Tuesday, December 2, 2008

Echoes in an empty skull

Today was one of those days when I can't get out of my own head. No matter what I read, listen to or do, the stress of not having a constant income stream (even ebay sucks as income these days with no one bidding on once popular items) is throbbing loudly in my skull.

I did get a lot done, I have 50 pendants to drop to a bazaar for this weekend, so I spent all day organizing, cutting, sticking and labeling. And more photo editing and ebay. But my head was still full of fuzzy lead and the feeling that something bad will happen soon. No thanks to hearing yesterday that we are officially in a rescession, and have been so for a year. Now that it's official that means people will pull back from buying luxury goods even more. And that's what I make! Food and entertainment are pretty stable choices, but I'm making and selling stuff that is for fun and decoration. Sales have already been sucking for months. Etsy is not doing a good job advertising itself to buyers and no matter what I'm doing with it, it's not enough.

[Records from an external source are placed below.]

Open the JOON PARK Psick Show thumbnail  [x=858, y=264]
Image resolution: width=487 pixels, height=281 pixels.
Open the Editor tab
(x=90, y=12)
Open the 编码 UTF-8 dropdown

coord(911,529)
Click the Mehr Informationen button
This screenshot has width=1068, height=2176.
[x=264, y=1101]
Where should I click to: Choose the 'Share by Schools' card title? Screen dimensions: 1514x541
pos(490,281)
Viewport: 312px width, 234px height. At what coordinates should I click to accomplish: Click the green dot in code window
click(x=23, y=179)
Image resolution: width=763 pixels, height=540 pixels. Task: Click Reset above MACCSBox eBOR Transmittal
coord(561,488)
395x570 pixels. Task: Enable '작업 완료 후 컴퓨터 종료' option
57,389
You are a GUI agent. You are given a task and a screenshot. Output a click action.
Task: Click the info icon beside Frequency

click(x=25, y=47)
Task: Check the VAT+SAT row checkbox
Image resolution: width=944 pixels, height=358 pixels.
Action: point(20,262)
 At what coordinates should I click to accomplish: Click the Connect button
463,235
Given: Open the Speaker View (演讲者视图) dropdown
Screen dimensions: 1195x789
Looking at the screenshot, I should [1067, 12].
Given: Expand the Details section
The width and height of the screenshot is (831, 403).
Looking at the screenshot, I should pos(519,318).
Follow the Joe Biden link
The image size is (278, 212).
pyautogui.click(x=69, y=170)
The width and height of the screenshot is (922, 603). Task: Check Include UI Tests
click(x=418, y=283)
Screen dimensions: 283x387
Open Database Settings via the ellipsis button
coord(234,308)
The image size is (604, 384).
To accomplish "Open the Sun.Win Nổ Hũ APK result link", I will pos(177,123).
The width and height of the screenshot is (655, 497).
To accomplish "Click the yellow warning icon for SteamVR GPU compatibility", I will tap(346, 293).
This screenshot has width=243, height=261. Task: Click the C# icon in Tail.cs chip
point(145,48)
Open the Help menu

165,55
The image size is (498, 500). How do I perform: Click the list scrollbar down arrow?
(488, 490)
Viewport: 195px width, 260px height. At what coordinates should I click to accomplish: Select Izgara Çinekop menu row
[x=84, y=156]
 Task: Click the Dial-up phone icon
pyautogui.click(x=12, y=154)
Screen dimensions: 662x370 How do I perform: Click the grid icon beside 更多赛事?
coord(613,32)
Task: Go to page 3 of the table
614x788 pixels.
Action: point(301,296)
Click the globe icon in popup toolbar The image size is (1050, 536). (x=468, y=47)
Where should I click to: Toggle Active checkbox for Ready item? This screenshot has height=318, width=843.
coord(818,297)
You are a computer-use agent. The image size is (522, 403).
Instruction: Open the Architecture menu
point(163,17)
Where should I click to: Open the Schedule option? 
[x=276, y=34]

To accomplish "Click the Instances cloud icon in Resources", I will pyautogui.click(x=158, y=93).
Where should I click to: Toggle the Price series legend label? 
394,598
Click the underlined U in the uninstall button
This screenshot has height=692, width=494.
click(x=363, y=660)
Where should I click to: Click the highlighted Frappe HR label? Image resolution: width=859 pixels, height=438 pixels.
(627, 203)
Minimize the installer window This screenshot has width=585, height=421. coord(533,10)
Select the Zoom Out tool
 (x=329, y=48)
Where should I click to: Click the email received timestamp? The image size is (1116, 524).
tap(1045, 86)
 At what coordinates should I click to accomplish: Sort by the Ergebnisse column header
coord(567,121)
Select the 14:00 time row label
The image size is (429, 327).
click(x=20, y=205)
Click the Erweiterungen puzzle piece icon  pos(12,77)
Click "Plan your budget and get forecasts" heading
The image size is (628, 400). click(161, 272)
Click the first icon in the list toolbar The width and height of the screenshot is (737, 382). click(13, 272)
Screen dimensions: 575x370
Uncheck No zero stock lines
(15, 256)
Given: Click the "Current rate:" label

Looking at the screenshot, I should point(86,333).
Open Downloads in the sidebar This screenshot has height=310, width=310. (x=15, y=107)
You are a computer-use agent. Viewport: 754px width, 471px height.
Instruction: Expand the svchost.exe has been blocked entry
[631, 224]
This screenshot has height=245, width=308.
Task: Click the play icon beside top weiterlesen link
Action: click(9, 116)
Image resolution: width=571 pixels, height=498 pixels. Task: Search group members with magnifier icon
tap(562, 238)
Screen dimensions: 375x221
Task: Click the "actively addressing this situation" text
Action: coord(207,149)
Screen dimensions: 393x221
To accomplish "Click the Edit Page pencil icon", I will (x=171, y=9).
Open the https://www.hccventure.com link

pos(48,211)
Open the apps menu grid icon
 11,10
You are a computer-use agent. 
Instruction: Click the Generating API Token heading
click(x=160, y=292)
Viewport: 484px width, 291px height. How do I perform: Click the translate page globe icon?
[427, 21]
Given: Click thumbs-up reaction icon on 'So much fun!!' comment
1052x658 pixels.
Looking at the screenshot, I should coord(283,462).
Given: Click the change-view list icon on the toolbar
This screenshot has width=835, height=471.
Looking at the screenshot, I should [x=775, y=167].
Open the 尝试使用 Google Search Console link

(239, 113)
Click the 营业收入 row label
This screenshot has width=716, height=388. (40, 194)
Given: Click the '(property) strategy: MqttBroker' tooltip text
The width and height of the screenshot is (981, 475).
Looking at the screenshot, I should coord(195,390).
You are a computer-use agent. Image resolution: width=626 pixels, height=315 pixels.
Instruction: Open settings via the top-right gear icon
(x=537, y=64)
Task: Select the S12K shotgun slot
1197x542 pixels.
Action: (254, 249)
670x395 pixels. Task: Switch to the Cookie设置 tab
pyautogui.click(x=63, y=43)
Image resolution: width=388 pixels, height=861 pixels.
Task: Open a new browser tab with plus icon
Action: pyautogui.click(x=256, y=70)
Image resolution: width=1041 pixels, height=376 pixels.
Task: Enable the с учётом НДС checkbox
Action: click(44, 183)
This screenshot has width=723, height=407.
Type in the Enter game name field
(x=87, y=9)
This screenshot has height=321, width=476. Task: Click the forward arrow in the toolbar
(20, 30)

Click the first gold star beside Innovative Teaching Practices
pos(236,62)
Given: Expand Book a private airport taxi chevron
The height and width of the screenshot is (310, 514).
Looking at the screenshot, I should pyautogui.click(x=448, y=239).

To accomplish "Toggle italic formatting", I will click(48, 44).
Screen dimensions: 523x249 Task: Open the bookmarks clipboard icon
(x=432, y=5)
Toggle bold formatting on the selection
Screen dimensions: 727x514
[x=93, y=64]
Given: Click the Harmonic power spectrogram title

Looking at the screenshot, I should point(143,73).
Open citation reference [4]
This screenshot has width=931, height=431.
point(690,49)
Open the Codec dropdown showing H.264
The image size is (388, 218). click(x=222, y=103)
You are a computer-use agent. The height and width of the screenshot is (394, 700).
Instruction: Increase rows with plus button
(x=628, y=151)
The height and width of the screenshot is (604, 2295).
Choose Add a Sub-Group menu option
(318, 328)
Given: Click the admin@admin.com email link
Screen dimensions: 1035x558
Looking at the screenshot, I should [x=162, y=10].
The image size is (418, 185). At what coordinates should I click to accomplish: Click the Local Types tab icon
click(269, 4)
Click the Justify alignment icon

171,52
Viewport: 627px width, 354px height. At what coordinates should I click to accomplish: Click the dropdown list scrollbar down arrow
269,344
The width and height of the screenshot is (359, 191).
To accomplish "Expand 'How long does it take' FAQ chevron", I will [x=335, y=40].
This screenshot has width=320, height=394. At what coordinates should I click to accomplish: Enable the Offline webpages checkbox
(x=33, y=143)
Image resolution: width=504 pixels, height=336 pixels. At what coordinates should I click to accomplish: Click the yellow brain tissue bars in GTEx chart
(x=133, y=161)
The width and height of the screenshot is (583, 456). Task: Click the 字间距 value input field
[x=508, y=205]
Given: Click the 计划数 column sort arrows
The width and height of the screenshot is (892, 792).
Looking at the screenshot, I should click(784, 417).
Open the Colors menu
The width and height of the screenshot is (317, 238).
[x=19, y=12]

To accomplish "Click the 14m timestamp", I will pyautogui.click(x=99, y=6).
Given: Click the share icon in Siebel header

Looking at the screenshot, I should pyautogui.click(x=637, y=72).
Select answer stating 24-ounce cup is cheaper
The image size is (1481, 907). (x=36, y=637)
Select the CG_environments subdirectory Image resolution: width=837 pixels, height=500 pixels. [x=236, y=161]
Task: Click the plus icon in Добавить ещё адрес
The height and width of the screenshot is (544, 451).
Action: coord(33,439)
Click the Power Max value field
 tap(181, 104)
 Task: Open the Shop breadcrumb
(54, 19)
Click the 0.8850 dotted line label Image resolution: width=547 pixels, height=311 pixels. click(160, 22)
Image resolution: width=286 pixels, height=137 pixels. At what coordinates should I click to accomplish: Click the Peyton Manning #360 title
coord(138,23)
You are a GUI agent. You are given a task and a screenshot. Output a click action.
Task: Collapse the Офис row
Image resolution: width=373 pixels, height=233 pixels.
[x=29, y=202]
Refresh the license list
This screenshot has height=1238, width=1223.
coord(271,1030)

So I have no distraction outlet. No tv, no streaming video (my heatsink went kablooie a week ago and the .. no need to get technical, it overheats if I have more than 1 program open), I can't stay focused on a book, my roommates are not the kind of people I can hang with, all my friends are busy. I called a couple to catch up, but it did nothing to allay my nervous empty discomfort.

Food was the next step. I went to my favorite vegetarian indian restaurant. Completely packed with young scruffy boho types. Food was decent as usual, but I was too distracted to be in the moment and enjoy it. I wanted to sit at a strangers table and have an interesting conversation. On days like this I want to get on craigslist and say 'I want to meet a stranger for dinner, come to -blank- at 7pm and we'll talk about nothing in particular'. But I know it will not turn out as well as my imagination.

Picked up a bag of toffees that totally blew my blood sugar (I can feel the palpitations as I write). I then drove around Palms in exploratory mode. Looking for interesting restaurants, parks, gas prices (1.87!), and I found myself driving north. So now I'm at the boyfriends house blogging, while he is doing the last of another 12 hour day in Culver City.

I've had plenty of days like this when I was desperately looking for a job during the summer, and I'm not liking it at all. It's not something I can get use to.

I don't like not having someone around to talk to, someone to curl up with, someone to discuss events and ideas and nonsuch whenever I want to. And it's making me think about things I thought were long dead. Heck, I'm even feeling bad about breaking up with past boyfriends. Perfectly nice men who were not what I wanted at the time. 15 years later and I'm lamenting my breakup w/ a guy in college. My brain is feeling lonely and it's actively rubbing my face in it.